EXERCISE DESCRIPTION:
In the entries below, rename every "Viewport" to "Display" and reproduce all other lines unchanged.

Element lookup entries
────────────────

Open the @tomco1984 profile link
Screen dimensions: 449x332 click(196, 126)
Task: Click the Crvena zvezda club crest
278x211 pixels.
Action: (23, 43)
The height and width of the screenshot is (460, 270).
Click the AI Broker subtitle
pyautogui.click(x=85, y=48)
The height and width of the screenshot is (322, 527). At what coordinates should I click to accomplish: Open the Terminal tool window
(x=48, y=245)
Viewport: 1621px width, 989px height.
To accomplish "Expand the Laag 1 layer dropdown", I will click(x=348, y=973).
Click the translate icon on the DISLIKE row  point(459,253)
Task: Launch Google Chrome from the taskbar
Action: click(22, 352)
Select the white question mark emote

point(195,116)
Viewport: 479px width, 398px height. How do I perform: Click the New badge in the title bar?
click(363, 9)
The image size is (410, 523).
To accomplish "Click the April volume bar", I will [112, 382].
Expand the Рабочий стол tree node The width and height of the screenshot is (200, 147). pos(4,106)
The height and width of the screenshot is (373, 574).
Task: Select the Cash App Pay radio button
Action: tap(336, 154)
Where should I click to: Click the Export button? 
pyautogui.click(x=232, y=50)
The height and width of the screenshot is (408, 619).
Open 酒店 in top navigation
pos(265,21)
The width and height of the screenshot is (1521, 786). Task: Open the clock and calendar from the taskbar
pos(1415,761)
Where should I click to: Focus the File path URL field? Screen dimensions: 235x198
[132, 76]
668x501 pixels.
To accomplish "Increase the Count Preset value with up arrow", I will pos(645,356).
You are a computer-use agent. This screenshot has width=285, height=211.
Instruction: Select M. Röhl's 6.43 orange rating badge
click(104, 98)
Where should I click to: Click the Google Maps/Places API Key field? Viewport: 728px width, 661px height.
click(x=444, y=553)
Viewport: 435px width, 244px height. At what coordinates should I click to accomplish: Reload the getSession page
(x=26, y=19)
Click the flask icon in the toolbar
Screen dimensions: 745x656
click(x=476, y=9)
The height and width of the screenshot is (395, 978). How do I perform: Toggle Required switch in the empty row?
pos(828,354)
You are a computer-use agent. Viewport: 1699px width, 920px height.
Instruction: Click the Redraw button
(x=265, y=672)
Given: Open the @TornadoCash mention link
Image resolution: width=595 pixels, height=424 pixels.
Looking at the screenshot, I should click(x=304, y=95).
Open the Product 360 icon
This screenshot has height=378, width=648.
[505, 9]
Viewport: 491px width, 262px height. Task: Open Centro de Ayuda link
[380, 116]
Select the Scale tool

────────────────

ANSWER TO THIS EXERCISE:
Open the @tomco1984 profile link
Screen dimensions: 449x332 click(196, 126)
Task: Click the Crvena zvezda club crest
278x211 pixels.
Action: (23, 43)
The height and width of the screenshot is (460, 270).
Click the AI Broker subtitle
pyautogui.click(x=85, y=48)
The height and width of the screenshot is (322, 527). At what coordinates should I click to accomplish: Open the Terminal tool window
(x=48, y=245)
Display: 1621px width, 989px height.
To accomplish "Expand the Laag 1 layer dropdown", I will click(x=348, y=973).
Click the translate icon on the DISLIKE row  point(459,253)
Task: Launch Google Chrome from the taskbar
Action: click(22, 352)
Select the white question mark emote

point(195,116)
Display: 479px width, 398px height. How do I perform: Click the New badge in the title bar?
click(363, 9)
The image size is (410, 523).
To accomplish "Click the April volume bar", I will [112, 382].
Expand the Рабочий стол tree node The width and height of the screenshot is (200, 147). pos(4,106)
The height and width of the screenshot is (373, 574).
Task: Select the Cash App Pay radio button
Action: tap(336, 154)
Where should I click to: Click the Export button? 
pyautogui.click(x=232, y=50)
The height and width of the screenshot is (408, 619).
Open 酒店 in top navigation
pos(265,21)
The width and height of the screenshot is (1521, 786). Task: Open the clock and calendar from the taskbar
pos(1415,761)
Where should I click to: Focus the File path URL field? Screen dimensions: 235x198
[132, 76]
668x501 pixels.
To accomplish "Increase the Count Preset value with up arrow", I will pos(645,356).
You are a computer-use agent. This screenshot has width=285, height=211.
Instruction: Select M. Röhl's 6.43 orange rating badge
click(104, 98)
Where should I click to: Click the Google Maps/Places API Key field? Display: 728px width, 661px height.
click(x=444, y=553)
Display: 435px width, 244px height. At what coordinates should I click to accomplish: Reload the getSession page
(x=26, y=19)
Click the flask icon in the toolbar
Screen dimensions: 745x656
click(x=476, y=9)
The height and width of the screenshot is (395, 978). How do I perform: Toggle Required switch in the empty row?
pos(828,354)
You are a computer-use agent. Display: 1699px width, 920px height.
Instruction: Click the Redraw button
(x=265, y=672)
Given: Open the @TornadoCash mention link
Image resolution: width=595 pixels, height=424 pixels.
Looking at the screenshot, I should click(x=304, y=95).
Open the Product 360 icon
This screenshot has height=378, width=648.
[505, 9]
Display: 491px width, 262px height. Task: Open Centro de Ayuda link
[380, 116]
Select the Scale tool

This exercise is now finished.